One sunny afternoon in the autumn
of the year 1861, a soldier lay in a clump of laurel
by the side of a road in Western Virginia. He
lay at full length, upon his stomach, his feet resting
upon the toes, his head upon the left forearm.
His extended right hand loosely grasped his rifle.
But for the somewhat methodical disposition of his
limbs and a slight rhythmic movement of the cartridge-box
at the back of his belt, he might have been thought
to be dead. He was asleep at his post of duty.
But if detected he would be dead shortly afterward,
that being the just and legal penalty of his crime.
The clump of laurel in which the criminal
lay was in the angle of a road which, after, ascending,
southward, a steep acclivity to that point, turned
sharply to the west, running along the summit for perhaps
one hundred yards. There it turned southward
again and went zigzagging downward through the forest.
At the salient of that second angle was a large flat
rock, jutting out northward, overlooking the deep valley
from which the road ascended. The rock capped
a high cliff; a stone dropped from its outer edge
would have fallen sheer downward one thousand feet
to the tops of the pines. The angle where the
soldier lay was on another spur of the same cliff.
Had he been awake, he would have commanded a view,
not only of the short arm of the road and the jutting
rock, but of the entire profile of the cliff below
it. It might well have made him giddy to look.
The country was wooded everywhere
except at the bottom of the valley to the northward,
where there was a small natural meadow, through which
flowed a stream scarcely visible from the valley’s
rim. This open ground looked hardly larger than
an ordinary dooryard, but was really several acres
in extent. Its green was more vivid than that
of the inclosing forest. Away beyond it rose
a line of giant cliffs similar to those upon which
we are supposed to stand in our survey of the savage
scene, and through which the road had some how made
its climb to the summit. The configuration of
the valley, indeed, was such that from this point of
observation it seemed entirely shut in, and one could
not but have wondered how the road which found a way
out of it had found a way into it, and whence came
and whither went the waters of the stream that parted
the meadow two thousand feet below.
No country is so wild and difficult
but men will make it a theater of war; concealed in
the forest at the bottom of that military rat-trap,
in which half a hundred men in possession of the exits
might have starved an army to submission, lay five
regiments of Federal infantry. They had marched
all the previous day and night, and were resting.

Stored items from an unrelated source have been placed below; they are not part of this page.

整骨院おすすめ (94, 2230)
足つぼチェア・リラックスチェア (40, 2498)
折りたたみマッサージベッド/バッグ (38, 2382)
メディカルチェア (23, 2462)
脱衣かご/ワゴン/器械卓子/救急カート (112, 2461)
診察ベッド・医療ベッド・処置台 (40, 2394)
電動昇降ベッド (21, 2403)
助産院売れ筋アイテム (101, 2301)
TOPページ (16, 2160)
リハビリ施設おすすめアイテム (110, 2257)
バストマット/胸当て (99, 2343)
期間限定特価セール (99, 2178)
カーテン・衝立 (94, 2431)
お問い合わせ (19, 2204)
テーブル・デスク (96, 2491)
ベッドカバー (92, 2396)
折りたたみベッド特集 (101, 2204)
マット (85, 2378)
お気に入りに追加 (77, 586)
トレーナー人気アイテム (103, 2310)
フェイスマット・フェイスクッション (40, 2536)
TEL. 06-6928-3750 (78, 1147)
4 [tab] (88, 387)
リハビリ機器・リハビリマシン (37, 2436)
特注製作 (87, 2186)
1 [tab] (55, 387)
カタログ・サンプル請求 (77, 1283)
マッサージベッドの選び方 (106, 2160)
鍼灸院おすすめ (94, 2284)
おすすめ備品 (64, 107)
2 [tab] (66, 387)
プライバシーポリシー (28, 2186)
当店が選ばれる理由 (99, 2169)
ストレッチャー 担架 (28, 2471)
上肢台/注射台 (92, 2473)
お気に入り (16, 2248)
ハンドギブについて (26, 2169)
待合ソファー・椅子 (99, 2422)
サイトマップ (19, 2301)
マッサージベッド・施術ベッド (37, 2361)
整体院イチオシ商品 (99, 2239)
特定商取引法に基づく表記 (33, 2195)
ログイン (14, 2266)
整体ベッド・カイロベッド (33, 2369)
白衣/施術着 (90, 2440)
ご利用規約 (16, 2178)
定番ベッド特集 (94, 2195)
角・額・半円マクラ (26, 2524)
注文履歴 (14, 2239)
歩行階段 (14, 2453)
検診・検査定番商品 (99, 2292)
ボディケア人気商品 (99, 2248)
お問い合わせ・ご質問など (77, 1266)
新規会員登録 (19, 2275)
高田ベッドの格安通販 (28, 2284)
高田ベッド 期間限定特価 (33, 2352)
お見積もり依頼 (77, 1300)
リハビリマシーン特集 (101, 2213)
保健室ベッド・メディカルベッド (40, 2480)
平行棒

At nightfall they would take to the road again, climb
to the place where their unfaithful sentinel now slept,
and, descending the other slope of the ridge, fall
upon a camp of the enemy at about midnight. Their
hope was to surprise it, for the road led to the rear
of it. In case of failure, their position would
be perilous in the extreme; and fail they surely would,
should accident or vigilance apprise the enemy of the
movement.
The sleeping sentinel in the clump
of laurel was a young Virginian named Carter Druse.
He was the son of wealthy parents, an only child, and
had known such ease and cultivation and high living
as wealth and taste were able to command in the mountain
country of Western Virginia. His home was but
a few miles from where he now lay. One morning
he had risen from the breakfast table and said, quietly
but gravely: “Father, a Union regiment
has arrived at Grafton. I am going to join it.”
The father lifted his leonine head,
looked at the son a moment in silence, and replied:
“Well, go, sir, and, whatever may occur, do what
you conceive to be your duty. Virginia, to which
you are a traitor, must get on without you. Should
we both live to the end of the war, we will speak
further of the matter. Your mother, as the physician
has informed you, is in a most critical condition;
at the best, she cannot be with us longer than a few
weeks, but that time is precious. It would be
better not to disturb her.”
So Carter Druse, bowing reverently
to his father, who returned the salute with a stately
courtesy which masked a breaking heart, left the home
of his childhood to go soldiering. By conscience
and courage, by deeds of devotion and daring, he soon
commended himself to his fellows and his officers;
and it was to these qualities and to some knowledge
of the country that he owed his selection for his
present perilous duty at the extreme outpost.
Nevertheless, fatigue had been stronger than resolution,
and he had fallen asleep. What good or bad angel
came in a dream to rouse him from his state of crime,
who shall say? Without a movement, without a
sound, in the profound silence and the languor of
the late afternoon, some invisible messenger of fate
touched with unsealing finger the eyes of his consciousness
— whispered into the ear of his spirit the mysterious
awakening word which no human lips ever have spoken,
no human memory ever has recalled. He quietly
raised his forehead from his arm and looked between
the masking stems of the laurels, instinctively closing
his right hand about the stock of his rifle.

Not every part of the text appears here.